Well, I didn't know it existed, I'll try if I can find one and let you know.

The company obliged me to continue with a crappy code, pfff, that's why. In the meantime I already tried stuff like FTNCHEK until there was no message at all anymore, but without result.

Let's see if I can find some linker options.

More experiences with this are welcome.

Thanks,

Gerrit

 

[GerritGroot]

I modified all kinds of linker options, but didn't find any combination to work though.

At last I found a linker option about the stacksize. Using microsofts developer studio this can be done after building the executable with EDITBIN.EXE /STACK:somenumber MYEXE.EXE

If you do this the stacksize that the executable is going to have at its disposal can be increased. The EDITBIN really does something because the date and time of the executable are updated and for very big stacksizes the exe won't run because of a lack of memory. So EDITBIN.EXE works.

However the error

run-time error M6110: MATH
- floating-point error: stack overflow

keeps breaking my program down, even if I use stacksizes just below the upper limit in EDITBIN.EXE

Any help is very welcome!

Thanks,

Gerrit

 

[ArkM]

The compiler signals inter-module errors if it knows all routines interfaces. But you may compile old-fashion code with separated source modules w/o interface declarations.

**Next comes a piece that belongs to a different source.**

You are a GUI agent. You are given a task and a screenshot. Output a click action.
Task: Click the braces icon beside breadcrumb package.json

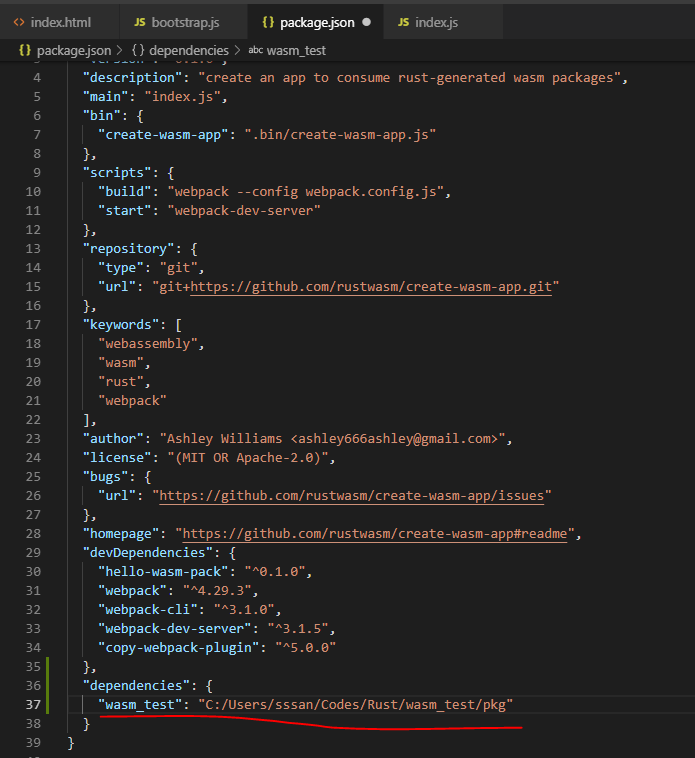coord(24,49)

Try to localize this error source. It's impossible to treat the problem with M6110 as a philosophical (math stack overflow: to be or not to be. Start release module with debugger, add debug output statements from the program end, change opt levels etc.

It's not an unique situation when an error reveals itself in release mode only.

 

[gullipe]

Hi again

I checked this and it was NOT a linker switch that I used, but a compiler switch to PREVENT optimization:

In Microsoft Fortran is sounded like this:
fl /c /Od xxx.for

Best wishes
GulliPe

 

[GerritGroot]

Thanks Gullipe,

The code runs without any problem if I take away the optimization flag of the compiler, HOWEVER, the numerical results are COMPLETELY DIFFERENT from the ones in "to be or not to be mode" as ArkM call it. Unfortunately I know that the previous results where correct and the new ones wrong.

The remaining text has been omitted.